= Information =
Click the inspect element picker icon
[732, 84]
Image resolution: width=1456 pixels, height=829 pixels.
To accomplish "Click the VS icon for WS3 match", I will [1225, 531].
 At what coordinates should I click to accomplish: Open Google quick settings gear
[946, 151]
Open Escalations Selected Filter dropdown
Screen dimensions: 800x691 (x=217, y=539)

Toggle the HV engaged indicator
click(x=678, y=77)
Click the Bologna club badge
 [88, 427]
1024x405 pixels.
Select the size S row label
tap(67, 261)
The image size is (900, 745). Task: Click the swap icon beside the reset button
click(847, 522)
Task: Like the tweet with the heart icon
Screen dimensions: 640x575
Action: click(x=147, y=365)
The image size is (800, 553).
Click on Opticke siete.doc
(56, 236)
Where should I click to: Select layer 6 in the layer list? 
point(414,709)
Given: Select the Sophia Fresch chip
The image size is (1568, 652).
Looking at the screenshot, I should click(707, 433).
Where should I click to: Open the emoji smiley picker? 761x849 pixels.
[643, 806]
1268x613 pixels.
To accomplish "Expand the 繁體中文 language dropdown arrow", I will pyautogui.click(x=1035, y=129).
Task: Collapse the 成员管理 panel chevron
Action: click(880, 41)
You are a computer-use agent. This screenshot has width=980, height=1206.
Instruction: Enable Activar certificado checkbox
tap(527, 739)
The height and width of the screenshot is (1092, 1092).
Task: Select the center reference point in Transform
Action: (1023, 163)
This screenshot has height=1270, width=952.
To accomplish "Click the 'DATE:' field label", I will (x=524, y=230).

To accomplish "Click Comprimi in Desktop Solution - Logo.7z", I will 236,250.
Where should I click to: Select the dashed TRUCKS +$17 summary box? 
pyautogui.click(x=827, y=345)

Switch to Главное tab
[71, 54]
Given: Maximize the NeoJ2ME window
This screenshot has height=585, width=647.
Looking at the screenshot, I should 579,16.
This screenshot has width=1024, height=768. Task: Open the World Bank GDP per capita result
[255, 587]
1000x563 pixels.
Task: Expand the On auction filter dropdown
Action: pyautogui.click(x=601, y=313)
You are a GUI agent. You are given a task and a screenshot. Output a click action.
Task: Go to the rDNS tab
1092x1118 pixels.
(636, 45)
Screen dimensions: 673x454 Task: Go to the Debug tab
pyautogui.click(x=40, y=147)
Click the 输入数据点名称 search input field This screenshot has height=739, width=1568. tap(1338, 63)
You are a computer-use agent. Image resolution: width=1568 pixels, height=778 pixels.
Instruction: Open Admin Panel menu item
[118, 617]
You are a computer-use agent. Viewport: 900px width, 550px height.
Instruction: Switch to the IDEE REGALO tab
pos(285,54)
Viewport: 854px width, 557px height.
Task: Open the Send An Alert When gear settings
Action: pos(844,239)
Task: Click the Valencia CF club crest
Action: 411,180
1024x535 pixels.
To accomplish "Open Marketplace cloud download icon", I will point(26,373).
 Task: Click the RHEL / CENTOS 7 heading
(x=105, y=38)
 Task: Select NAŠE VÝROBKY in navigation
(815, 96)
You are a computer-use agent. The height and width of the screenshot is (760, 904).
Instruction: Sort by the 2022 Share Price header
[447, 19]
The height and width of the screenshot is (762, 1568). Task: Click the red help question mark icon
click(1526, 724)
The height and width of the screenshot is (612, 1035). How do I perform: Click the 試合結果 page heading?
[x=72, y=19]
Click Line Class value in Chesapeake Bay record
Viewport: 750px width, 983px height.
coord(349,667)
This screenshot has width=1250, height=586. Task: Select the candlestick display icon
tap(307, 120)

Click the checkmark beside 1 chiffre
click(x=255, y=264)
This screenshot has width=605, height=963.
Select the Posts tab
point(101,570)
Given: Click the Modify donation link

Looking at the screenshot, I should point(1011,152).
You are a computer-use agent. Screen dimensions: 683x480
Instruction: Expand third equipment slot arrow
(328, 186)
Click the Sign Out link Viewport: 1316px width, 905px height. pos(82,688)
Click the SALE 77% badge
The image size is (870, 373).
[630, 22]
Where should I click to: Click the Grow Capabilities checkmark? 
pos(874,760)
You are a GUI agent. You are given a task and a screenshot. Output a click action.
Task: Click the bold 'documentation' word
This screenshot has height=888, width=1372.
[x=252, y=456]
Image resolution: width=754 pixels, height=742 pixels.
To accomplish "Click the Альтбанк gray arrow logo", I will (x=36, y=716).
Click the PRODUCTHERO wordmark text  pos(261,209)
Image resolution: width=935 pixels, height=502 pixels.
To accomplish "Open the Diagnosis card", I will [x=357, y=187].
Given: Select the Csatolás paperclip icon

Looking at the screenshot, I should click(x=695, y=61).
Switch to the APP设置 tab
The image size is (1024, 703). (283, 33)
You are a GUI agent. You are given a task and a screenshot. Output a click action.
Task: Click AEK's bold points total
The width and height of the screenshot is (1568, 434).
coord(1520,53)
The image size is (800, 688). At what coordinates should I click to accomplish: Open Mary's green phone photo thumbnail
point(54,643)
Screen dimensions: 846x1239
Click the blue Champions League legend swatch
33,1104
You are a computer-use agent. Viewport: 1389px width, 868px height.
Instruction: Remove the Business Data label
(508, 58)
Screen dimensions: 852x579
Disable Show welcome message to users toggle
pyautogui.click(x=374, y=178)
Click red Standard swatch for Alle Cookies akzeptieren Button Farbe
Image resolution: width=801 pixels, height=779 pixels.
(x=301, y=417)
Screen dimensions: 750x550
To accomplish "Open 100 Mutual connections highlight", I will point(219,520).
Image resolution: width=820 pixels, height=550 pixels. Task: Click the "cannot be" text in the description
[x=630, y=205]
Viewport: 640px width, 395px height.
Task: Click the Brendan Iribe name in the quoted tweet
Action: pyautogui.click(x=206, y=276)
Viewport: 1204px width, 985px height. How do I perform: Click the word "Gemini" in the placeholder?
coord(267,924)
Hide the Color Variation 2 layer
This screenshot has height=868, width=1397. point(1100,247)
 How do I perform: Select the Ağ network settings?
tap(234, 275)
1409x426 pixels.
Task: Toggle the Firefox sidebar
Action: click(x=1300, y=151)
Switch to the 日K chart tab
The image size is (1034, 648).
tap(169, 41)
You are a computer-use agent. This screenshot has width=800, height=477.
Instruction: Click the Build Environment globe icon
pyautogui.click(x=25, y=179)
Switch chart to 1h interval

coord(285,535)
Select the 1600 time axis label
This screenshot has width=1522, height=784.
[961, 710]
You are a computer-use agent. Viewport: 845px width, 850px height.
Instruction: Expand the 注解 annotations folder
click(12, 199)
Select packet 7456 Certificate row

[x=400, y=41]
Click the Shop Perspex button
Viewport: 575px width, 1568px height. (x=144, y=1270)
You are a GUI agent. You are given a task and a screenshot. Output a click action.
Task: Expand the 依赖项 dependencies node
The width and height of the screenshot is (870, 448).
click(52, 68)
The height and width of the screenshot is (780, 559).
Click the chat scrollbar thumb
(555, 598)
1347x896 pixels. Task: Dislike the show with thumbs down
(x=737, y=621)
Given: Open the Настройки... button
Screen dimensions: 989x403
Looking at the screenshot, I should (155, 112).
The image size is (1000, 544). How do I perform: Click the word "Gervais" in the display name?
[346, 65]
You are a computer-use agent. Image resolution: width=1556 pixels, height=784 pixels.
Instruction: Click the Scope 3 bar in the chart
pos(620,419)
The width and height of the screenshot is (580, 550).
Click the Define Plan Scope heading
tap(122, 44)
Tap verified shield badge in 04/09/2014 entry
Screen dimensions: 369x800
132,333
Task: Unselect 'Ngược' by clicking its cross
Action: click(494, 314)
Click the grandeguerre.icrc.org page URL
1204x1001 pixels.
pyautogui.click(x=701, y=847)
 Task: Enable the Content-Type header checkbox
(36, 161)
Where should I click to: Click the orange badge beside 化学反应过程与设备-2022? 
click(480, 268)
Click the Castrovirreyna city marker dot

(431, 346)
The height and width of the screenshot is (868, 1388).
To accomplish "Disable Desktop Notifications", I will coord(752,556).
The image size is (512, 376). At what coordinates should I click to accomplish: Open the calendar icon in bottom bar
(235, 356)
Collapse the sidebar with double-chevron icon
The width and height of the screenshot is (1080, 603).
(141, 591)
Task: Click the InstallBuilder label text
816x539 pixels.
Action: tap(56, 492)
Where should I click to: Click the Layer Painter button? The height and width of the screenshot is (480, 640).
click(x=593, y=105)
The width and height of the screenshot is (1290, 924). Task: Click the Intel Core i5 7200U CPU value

= Your task =
Copy out the lines above that hold the string "field".

= Result for this task =
To accomplish "Click the 'DATE:' field label", I will (x=524, y=230).
Click the 输入数据点名称 search input field This screenshot has height=739, width=1568. tap(1338, 63)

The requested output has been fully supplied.